EXERCISE:
Rewrite every line of the items below as a numbered list, omitting any blank lines.

Item coordinate data
──────────
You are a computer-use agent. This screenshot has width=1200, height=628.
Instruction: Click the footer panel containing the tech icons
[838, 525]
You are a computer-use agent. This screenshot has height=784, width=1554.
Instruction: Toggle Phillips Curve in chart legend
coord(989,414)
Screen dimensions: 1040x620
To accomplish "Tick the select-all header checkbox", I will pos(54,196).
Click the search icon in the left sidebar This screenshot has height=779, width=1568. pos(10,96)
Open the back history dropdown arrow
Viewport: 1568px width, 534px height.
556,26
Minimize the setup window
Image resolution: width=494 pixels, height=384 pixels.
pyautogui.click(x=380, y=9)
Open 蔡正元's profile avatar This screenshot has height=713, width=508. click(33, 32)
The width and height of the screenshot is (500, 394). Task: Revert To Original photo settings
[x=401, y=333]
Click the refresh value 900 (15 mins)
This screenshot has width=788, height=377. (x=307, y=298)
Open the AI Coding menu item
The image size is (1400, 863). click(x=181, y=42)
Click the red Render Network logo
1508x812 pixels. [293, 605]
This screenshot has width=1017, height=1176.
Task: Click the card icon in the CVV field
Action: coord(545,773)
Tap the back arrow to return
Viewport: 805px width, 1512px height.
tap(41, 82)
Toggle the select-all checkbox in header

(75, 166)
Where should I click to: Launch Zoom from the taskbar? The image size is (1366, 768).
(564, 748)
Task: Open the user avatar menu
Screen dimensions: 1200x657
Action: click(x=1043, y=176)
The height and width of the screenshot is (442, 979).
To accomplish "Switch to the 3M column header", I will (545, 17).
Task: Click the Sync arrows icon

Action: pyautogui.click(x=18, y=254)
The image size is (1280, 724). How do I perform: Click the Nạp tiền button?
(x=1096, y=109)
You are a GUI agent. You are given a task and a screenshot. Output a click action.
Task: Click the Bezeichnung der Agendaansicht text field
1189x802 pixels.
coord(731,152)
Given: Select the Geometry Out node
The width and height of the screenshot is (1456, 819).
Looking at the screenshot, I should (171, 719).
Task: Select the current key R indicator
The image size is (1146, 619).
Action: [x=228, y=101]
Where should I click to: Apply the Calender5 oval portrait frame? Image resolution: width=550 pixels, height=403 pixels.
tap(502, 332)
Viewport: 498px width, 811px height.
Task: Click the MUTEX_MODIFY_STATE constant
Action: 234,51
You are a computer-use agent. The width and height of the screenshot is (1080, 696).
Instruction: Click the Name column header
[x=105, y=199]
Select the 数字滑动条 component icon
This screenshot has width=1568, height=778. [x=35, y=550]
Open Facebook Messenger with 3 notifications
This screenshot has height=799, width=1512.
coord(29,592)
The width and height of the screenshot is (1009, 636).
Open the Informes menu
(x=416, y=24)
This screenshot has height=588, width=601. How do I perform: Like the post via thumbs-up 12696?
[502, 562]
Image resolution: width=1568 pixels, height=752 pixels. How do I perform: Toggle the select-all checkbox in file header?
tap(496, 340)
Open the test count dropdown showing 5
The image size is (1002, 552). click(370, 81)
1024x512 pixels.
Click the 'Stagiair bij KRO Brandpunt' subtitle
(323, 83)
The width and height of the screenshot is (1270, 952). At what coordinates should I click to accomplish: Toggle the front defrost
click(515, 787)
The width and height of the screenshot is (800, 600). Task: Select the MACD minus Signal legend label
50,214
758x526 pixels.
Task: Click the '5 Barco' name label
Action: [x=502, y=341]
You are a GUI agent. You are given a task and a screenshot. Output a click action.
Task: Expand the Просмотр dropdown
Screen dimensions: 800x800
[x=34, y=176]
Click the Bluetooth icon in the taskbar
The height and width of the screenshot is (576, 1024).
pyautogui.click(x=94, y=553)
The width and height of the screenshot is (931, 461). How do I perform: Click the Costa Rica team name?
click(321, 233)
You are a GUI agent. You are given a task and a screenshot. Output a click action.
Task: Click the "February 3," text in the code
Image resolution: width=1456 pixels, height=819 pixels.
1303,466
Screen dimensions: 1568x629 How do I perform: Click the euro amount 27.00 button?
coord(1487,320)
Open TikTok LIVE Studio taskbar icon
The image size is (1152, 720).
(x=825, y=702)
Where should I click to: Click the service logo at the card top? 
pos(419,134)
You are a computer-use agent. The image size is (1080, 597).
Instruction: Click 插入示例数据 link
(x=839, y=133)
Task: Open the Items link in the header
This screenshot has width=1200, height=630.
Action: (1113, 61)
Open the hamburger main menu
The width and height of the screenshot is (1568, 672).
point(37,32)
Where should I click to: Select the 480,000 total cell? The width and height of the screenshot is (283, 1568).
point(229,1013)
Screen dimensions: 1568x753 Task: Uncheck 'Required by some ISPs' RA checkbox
──────────
TASK RESULT:
1. You are a computer-use agent. This screenshot has width=1200, height=628.
2. Instruction: Click the footer panel containing the tech icons
3. [838, 525]
4. You are a computer-use agent. This screenshot has height=784, width=1554.
5. Instruction: Toggle Phillips Curve in chart legend
6. coord(989,414)
7. Screen dimensions: 1040x620
8. To accomplish "Tick the select-all header checkbox", I will pos(54,196).
9. Click the search icon in the left sidebar This screenshot has height=779, width=1568. pos(10,96)
10. Open the back history dropdown arrow
11. Viewport: 1568px width, 534px height.
12. 556,26
13. Minimize the setup window
14. Image resolution: width=494 pixels, height=384 pixels.
15. pyautogui.click(x=380, y=9)
16. Open 蔡正元's profile avatar This screenshot has height=713, width=508. click(33, 32)
17. The width and height of the screenshot is (500, 394). Task: Revert To Original photo settings
18. [x=401, y=333]
19. Click the refresh value 900 (15 mins)
20. This screenshot has width=788, height=377. (x=307, y=298)
21. Open the AI Coding menu item
22. The image size is (1400, 863). click(x=181, y=42)
23. Click the red Render Network logo
24. 1508x812 pixels. [293, 605]
25. This screenshot has width=1017, height=1176.
26. Task: Click the card icon in the CVV field
27. Action: coord(545,773)
28. Tap the back arrow to return
29. Viewport: 805px width, 1512px height.
30. tap(41, 82)
31. Toggle the select-all checkbox in header
32. (75, 166)
33. Where should I click to: Launch Zoom from the taskbar? The image size is (1366, 768).
34. (564, 748)
35. Task: Open the user avatar menu
36. Screen dimensions: 1200x657
37. Action: click(x=1043, y=176)
38. The height and width of the screenshot is (442, 979).
39. To accomplish "Switch to the 3M column header", I will (545, 17).
40. Task: Click the Sync arrows icon
41. Action: pyautogui.click(x=18, y=254)
42. The image size is (1280, 724). How do I perform: Click the Nạp tiền button?
43. (x=1096, y=109)
44. You are a GUI agent. You are given a task and a screenshot. Output a click action.
45. Task: Click the Bezeichnung der Agendaansicht text field
46. 1189x802 pixels.
47. coord(731,152)
48. Given: Select the Geometry Out node
49. The width and height of the screenshot is (1456, 819).
50. Looking at the screenshot, I should (171, 719).
51. Task: Select the current key R indicator
52. The image size is (1146, 619).
53. Action: [x=228, y=101]
54. Where should I click to: Apply the Calender5 oval portrait frame? Image resolution: width=550 pixels, height=403 pixels.
55. tap(502, 332)
56. Viewport: 498px width, 811px height.
57. Task: Click the MUTEX_MODIFY_STATE constant
58. Action: 234,51
59. You are a computer-use agent. The width and height of the screenshot is (1080, 696).
60. Instruction: Click the Name column header
61. [x=105, y=199]
62. Select the 数字滑动条 component icon
63. This screenshot has width=1568, height=778. [x=35, y=550]
64. Open Facebook Messenger with 3 notifications
65. This screenshot has height=799, width=1512.
66. coord(29,592)
67. The width and height of the screenshot is (1009, 636).
68. Open the Informes menu
69. (x=416, y=24)
70. This screenshot has height=588, width=601. How do I perform: Like the post via thumbs-up 12696?
71. [502, 562]
72. Image resolution: width=1568 pixels, height=752 pixels. How do I perform: Toggle the select-all checkbox in file header?
73. tap(496, 340)
74. Open the test count dropdown showing 5
75. The image size is (1002, 552). click(370, 81)
76. 1024x512 pixels.
77. Click the 'Stagiair bij KRO Brandpunt' subtitle
78. (323, 83)
79. The width and height of the screenshot is (1270, 952). At what coordinates should I click to accomplish: Toggle the front defrost
80. click(515, 787)
81. The width and height of the screenshot is (800, 600). Task: Select the MACD minus Signal legend label
82. 50,214
83. 758x526 pixels.
84. Task: Click the '5 Barco' name label
85. Action: [x=502, y=341]
86. You are a GUI agent. You are given a task and a screenshot. Output a click action.
87. Task: Expand the Просмотр dropdown
88. Screen dimensions: 800x800
89. [x=34, y=176]
90. Click the Bluetooth icon in the taskbar
91. The height and width of the screenshot is (576, 1024).
92. pyautogui.click(x=94, y=553)
93. The width and height of the screenshot is (931, 461). How do I perform: Click the Costa Rica team name?
94. click(321, 233)
95. You are a GUI agent. You are given a task and a screenshot. Output a click action.
96. Task: Click the "February 3," text in the code
97. Image resolution: width=1456 pixels, height=819 pixels.
98. 1303,466
99. Screen dimensions: 1568x629 How do I perform: Click the euro amount 27.00 button?
100. coord(1487,320)
101. Open TikTok LIVE Studio taskbar icon
102. The image size is (1152, 720).
103. (x=825, y=702)
104. Where should I click to: Click the service logo at the card top? 
105. pos(419,134)
106. You are a computer-use agent. The image size is (1080, 597).
107. Instruction: Click 插入示例数据 link
108. (x=839, y=133)
109. Task: Open the Items link in the header
110. This screenshot has width=1200, height=630.
111. Action: (1113, 61)
112. Open the hamburger main menu
113. The width and height of the screenshot is (1568, 672).
114. point(37,32)
115. Where should I click to: Select the 480,000 total cell? The width and height of the screenshot is (283, 1568).
116. point(229,1013)
117. Screen dimensions: 1568x753 Task: Uncheck 'Required by some ISPs' RA checkbox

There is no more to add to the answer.